Ici on ne peut rien contre la fumée. La pauvreté a réussi à faire des riverains des insensibles. Personne n’a de masque et la vie continue non pas sans conséquences. Le docteur lui a demandé d’arrêter de fumer au risque de perdre son bébé. La femme ne fume pas de la cigarette en réalité, mais elle habite le quartier Dar-es-Salam là où l’éboulement de la décharge avait fait 9 morts en août 2017. Là où aussi le feu est toujours allumé. « Elle a quitté, puis est revenue après l’accouchement », poursuit notre interlocuteur. A la décharge de la Minière, il faut dire que la vie rime avec danger. Les habitants qui n’ont pas les moyens, n’ont presque pas de choix. Leur survie dépend des déchets qu’ils collectent tous les jours. « J’ai pris les frais de mon départ pour l’Europe j’ai investi dans la collecte des déchets plastiques. Aujourd’hui j’ai construit et je gagne tranquillement ma vie », témoigne Doumbouya en off.

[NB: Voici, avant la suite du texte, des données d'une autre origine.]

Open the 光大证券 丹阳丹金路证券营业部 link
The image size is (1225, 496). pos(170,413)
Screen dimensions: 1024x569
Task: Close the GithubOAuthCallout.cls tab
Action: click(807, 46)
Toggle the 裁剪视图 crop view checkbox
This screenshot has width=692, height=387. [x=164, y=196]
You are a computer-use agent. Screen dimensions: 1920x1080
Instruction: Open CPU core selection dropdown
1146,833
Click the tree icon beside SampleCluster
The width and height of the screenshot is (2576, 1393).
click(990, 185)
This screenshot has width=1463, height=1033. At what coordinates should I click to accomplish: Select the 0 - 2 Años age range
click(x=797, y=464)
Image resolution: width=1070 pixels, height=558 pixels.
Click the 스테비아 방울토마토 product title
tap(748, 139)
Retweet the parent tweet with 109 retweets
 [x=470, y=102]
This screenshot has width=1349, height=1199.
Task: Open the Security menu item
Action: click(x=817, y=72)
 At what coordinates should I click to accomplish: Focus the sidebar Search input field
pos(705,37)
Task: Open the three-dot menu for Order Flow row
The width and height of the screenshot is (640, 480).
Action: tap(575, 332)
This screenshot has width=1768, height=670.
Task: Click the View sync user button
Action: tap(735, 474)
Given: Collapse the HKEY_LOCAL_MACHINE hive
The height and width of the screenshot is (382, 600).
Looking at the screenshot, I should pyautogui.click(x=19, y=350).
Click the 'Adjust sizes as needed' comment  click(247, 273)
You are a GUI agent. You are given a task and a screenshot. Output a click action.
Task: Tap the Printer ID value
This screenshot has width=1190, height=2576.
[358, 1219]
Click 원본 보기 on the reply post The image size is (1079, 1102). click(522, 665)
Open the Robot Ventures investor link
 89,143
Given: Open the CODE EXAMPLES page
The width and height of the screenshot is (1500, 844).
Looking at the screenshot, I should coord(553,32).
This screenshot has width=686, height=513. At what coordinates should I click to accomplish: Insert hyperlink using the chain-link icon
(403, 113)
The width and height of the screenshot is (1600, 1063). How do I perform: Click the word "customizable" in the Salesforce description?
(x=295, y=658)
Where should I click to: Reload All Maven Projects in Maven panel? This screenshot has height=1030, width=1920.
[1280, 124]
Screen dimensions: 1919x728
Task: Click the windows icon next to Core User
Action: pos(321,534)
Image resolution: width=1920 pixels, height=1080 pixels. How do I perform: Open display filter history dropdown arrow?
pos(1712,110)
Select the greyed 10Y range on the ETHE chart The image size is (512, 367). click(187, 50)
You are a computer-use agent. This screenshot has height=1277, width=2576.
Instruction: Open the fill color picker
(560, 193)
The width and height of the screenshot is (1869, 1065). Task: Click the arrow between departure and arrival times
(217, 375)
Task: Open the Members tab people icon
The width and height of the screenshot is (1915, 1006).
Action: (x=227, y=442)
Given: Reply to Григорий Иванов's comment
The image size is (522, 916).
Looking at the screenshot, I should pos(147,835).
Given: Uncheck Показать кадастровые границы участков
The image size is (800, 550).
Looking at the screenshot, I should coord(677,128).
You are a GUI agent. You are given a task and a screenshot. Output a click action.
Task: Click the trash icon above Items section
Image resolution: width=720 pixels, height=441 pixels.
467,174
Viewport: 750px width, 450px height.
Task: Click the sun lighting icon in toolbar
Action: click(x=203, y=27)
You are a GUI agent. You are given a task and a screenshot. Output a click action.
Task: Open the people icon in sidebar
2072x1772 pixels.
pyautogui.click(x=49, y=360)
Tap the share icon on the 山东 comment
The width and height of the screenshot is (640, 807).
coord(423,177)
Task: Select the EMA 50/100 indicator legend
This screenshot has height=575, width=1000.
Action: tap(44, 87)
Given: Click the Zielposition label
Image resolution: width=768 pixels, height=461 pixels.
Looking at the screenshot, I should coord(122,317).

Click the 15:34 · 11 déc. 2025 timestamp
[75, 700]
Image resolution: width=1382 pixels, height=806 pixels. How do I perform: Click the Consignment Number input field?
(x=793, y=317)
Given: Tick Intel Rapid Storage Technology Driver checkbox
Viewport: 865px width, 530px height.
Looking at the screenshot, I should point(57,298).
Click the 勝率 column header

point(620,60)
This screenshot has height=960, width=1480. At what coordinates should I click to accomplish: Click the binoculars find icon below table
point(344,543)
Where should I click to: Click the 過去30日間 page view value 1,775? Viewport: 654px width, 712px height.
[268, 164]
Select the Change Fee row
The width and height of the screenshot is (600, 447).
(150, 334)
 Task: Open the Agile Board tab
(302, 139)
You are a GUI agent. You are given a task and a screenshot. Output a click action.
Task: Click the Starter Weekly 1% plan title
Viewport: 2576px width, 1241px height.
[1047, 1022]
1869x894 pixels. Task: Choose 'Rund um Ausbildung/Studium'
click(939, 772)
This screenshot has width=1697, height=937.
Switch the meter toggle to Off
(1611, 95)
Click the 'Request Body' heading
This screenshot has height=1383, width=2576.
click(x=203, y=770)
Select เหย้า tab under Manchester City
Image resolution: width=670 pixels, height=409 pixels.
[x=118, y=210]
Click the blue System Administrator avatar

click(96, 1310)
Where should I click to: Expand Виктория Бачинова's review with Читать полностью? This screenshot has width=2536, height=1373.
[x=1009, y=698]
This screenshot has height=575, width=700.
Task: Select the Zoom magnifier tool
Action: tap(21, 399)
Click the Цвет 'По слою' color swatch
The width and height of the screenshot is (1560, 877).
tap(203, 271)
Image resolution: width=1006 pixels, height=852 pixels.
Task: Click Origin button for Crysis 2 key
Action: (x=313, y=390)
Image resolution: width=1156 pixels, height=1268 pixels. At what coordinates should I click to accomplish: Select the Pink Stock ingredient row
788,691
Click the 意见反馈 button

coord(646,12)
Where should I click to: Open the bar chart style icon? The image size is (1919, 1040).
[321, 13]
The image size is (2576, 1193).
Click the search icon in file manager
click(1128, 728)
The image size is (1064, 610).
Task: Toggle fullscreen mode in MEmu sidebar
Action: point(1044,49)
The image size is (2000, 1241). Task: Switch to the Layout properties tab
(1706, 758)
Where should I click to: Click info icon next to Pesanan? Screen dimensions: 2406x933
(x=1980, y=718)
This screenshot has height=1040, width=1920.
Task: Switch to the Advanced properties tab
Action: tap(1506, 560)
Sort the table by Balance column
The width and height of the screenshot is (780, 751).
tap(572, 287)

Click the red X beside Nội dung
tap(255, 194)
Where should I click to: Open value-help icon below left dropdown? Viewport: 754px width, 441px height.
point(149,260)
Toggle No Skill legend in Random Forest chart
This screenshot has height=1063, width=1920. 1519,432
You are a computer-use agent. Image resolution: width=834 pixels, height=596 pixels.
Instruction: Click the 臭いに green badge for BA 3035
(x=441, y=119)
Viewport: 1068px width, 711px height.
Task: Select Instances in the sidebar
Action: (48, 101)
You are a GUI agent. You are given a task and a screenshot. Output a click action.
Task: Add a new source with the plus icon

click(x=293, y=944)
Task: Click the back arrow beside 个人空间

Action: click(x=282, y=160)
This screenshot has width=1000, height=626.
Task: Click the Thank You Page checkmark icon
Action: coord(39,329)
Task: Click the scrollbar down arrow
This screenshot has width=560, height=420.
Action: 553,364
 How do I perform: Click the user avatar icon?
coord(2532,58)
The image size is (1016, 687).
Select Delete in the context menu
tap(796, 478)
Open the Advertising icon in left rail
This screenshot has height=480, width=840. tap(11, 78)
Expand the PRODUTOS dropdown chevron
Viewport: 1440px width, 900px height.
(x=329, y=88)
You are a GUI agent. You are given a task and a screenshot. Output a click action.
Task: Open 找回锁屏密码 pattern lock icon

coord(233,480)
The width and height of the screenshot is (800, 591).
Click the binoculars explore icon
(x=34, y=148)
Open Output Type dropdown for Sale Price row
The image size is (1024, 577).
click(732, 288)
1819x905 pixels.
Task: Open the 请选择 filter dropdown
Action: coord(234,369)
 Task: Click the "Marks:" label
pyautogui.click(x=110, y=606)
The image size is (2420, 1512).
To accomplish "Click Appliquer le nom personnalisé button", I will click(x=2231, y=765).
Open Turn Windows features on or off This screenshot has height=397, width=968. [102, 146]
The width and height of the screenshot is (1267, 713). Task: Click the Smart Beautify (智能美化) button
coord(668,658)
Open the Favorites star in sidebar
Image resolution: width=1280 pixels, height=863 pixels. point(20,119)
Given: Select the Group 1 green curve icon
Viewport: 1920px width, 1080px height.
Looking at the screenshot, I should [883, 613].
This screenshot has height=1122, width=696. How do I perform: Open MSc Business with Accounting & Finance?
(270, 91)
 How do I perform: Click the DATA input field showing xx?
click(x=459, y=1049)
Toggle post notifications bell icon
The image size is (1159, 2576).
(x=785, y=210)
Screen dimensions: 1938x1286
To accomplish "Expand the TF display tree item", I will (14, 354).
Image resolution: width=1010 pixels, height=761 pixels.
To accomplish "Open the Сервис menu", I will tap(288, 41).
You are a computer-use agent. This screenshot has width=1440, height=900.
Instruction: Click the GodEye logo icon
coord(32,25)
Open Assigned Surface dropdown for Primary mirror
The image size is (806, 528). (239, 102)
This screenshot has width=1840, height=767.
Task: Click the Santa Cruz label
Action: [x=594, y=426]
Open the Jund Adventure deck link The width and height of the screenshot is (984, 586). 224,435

L’activité est florissante, mais personne ne veut être filmé, surtout les mains dans les déchets. L’endroit est malsain et l’activité est attribuée aux pauvres. Les riverains gagnent leur vie dans les ordures, mais ils veulent garder leur dignité coûte que coûte. « On prend des photos, on publie dans les réseaux sociaux. Et nous, on a des filles qui doivent se marier, on a aussi des beaux-parents, des beaux-frères et des belles-sœurs. Ce n’est pas facile », lance une dame qui nous supplie de ne même pas laisser passer sa voix. A Dar-es-Salam, au milieu des déchets, il y a ce jardin potager, qui prospère, aidé par les ordures qui sont de vrais engrais.